# Skip List — Stop Retrying Known Failures
**Agent:** engineer
**Priority:** high
## Problem
Auto-claude keeps retrying files that will never succeed:
- 278 "no_bin" ISOXML files for Dan Weist (task files with no TLG data binary)
- 4,849 Raven job files that need a different parser we don't have yet
- Various "bad_file" entries that error every time
Each retry costs money and wastes a job slot.
## Solution
Add a skip list to the event bridge and data pipeline agent so they stop queuing work for file types/errors that are known dead ends.
### 1. Create skip rules file
File: `/data/agentpi/state/skip_rules.json`
```json
{
"gdrive_skip": {
"file_types": ["raven_job"],
"statuses": ["no_bin", "bad_file", "timeout"],
"note": "Raven jobs need a dedicated parser (not built yet). no_bin = missing TLG data. bad_file = corrupt or unsupported format."
},
"tap_skip": {
"statuses": ["no_bin", "bad_file", "skip_large"],
"note": "These have been tried and confirmed unfixable without new code."
}
}
```
### 2. Update event bridge pending counts
In `check_gdrive_pending()`, exclude skipped statuses from the pending count:
```sql
SELECT customer, COUNT(*) as pending
FROM gdrive_files
WHERE status = 'pending'
AND file_type NOT IN ('raven_job')
AND customer IN (...)
GROUP BY customer HAVING pending >= 5
```
### 3. Update scan_client_drives.py
When processing pending files, skip file_types listed in skip_rules.json.

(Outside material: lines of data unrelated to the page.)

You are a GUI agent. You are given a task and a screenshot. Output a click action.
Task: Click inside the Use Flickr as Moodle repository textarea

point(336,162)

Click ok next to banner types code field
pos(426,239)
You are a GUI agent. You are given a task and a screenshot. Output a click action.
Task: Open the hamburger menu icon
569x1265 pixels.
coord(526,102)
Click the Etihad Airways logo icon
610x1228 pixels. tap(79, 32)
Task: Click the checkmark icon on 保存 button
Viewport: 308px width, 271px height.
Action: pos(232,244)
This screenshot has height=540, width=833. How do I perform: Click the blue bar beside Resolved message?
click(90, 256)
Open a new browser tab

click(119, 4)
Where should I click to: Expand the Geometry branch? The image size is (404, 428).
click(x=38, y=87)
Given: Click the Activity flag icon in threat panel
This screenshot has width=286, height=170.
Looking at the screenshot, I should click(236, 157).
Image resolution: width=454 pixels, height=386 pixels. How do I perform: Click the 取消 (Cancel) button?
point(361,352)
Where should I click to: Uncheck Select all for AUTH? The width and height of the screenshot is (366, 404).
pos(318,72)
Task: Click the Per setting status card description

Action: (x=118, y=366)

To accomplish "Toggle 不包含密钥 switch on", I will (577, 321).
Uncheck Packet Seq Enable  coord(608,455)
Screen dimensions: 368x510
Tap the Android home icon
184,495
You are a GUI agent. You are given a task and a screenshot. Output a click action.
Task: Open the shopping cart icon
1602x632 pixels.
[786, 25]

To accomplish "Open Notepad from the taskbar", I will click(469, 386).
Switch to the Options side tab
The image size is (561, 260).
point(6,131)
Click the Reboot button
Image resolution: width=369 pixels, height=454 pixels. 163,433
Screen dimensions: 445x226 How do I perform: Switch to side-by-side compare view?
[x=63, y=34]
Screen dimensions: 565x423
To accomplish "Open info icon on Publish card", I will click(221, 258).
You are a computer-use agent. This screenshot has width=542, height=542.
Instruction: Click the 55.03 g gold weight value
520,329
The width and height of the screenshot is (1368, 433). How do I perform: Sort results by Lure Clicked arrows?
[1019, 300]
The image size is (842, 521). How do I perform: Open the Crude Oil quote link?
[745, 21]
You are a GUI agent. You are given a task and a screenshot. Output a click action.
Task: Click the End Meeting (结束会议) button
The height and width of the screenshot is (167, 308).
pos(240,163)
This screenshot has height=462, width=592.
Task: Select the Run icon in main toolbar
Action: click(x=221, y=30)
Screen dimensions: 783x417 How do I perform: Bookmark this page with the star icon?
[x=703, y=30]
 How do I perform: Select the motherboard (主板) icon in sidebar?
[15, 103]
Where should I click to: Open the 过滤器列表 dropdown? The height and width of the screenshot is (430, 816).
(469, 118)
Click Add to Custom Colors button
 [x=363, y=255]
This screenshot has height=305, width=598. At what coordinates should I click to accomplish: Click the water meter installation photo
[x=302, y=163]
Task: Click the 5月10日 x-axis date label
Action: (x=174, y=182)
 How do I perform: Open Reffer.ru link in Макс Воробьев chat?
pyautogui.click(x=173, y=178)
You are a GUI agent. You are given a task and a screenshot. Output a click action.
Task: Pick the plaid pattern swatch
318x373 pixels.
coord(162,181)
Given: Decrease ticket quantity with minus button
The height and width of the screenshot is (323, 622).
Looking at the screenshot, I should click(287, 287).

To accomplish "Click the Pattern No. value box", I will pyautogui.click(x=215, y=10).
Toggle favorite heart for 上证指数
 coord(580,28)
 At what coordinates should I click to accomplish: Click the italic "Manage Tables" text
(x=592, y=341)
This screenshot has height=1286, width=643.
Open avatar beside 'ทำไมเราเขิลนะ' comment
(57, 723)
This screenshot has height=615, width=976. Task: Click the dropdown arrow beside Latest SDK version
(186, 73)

### 4. Update tap_batch_process.py
Already skips no_bin/bad_file in the processing manifest — but the event bridge still counts them as "pending" which inflates the number. Fix the pending count to subtract known errors.
## Impact
- Dan Weist: 5,319 "pending" drops to ~460 real pending (391 ISOXML + 70 yield shapefiles + 9 shapefile zips - known errors)
- Stops wasting jobs on 4,849 Raven files
- More accurate pending counts on the dashboard